§ SELECTED EXCERPT:
A family struck by hunger due to coronavirus
Bone Kortie is a mother of eight and a trader who lost her source of income as a result of the pandemic in Liberia. She recounts her ordeal.
Before the Coronavirus pandemic outbreak, Bone Kortie, 43 years, was a petty business trader in Paynesville city, one of the cities surrounding Liberia’s densely populated capital city of Monrovia.
Bone is famously called by regular clients as ‘cold milk’ – a name she earned from the tasty cold milk she sold prior to the COVID-19 pandemic in Liberia.
Bone is a mother of eight children between the ages of three and 16 years. Like so many other women across Liberia, she takes care of the extended family too. Bone is the biological parent of five children, while the others are those of her late sister who died tragically in a car crash in 2017.
Bone takes care of these children all by herself since the father of last child disappeared three years ago: “My son’s father asked for the money we were saving for the family to go do business, but since he left I have no idea if he is alive or dead.”

§ ENTRIES SHOWN:
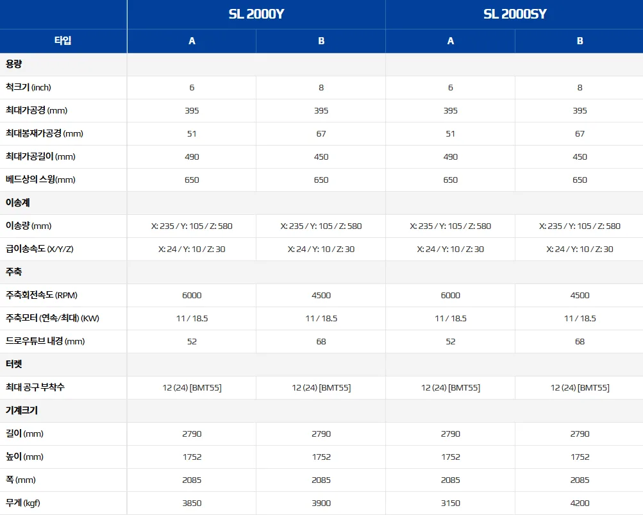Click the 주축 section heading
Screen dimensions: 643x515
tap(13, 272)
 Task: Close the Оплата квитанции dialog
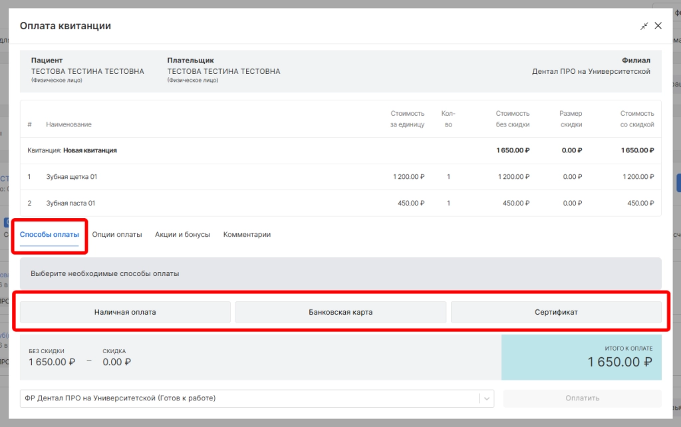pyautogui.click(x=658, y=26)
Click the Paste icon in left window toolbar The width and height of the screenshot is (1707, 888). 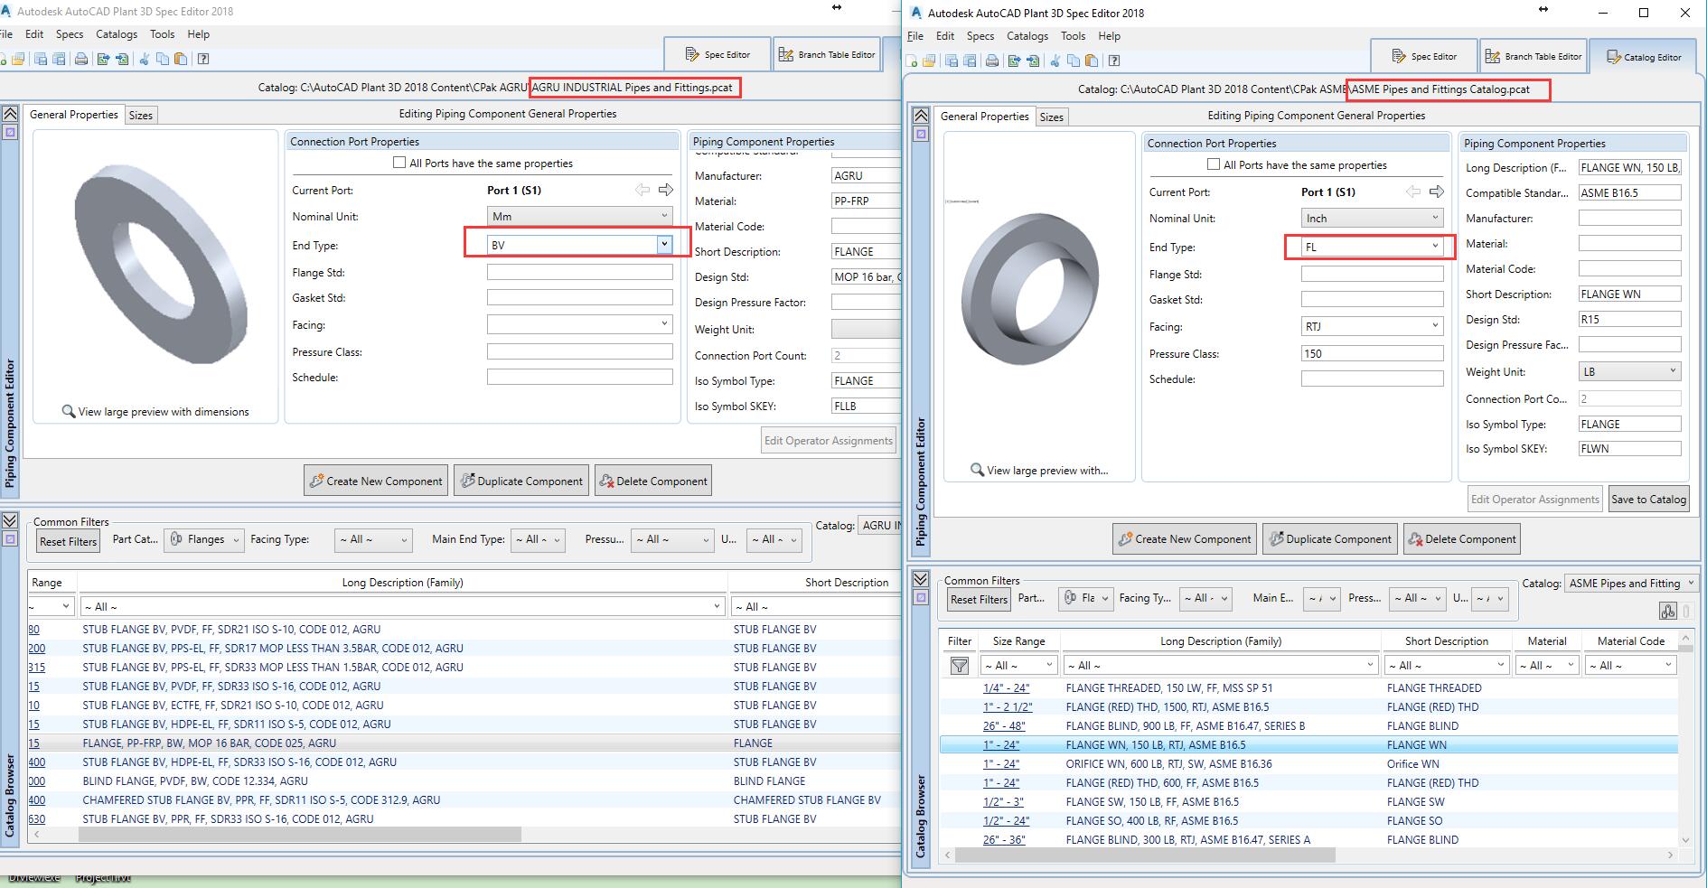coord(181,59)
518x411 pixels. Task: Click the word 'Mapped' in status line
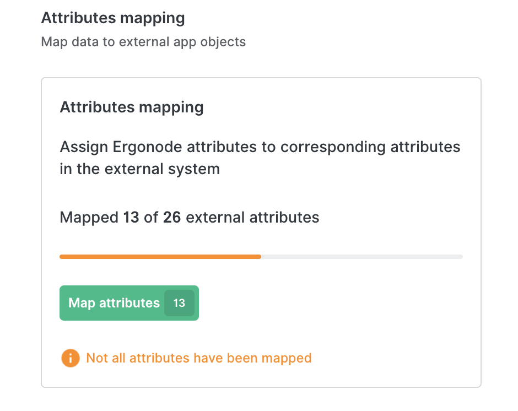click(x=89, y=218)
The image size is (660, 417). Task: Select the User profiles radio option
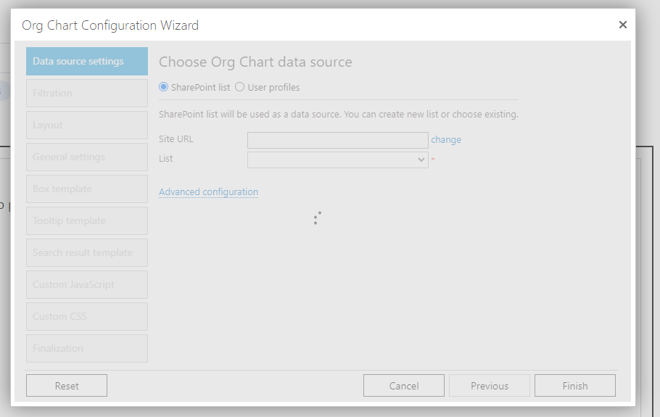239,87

§ THE TASK: Reproduce in full, word for word, the article about the Liberian family struck by hunger during the coronavirus pandemic.

§ SOLUTION BELOW:
A family struck by hunger due to coronavirus
Bone Kortie is a mother of eight and a trader who lost her source of income as a result of the pandemic in Liberia. She recounts her ordeal.
Before the Coronavirus pandemic outbreak, Bone Kortie, 43 years, was a petty business trader in Paynesville city, one of the cities surrounding Liberia’s densely populated capital city of Monrovia.
Bone is famously called by regular clients as ‘cold milk’ – a name she earned from the tasty cold milk she sold prior to the COVID-19 pandemic in Liberia.
Bone is a mother of eight children between the ages of three and 16 years. Like so many other women across Liberia, she takes care of the extended family too. Bone is the biological parent of five children, while the others are those of her late sister who died tragically in a car crash in 2017.
Bone takes care of these children all by herself since the father of last child disappeared three years ago: “My son’s father asked for the money we were saving for the family to go do business, but since he left I have no idea if he is alive or dead.”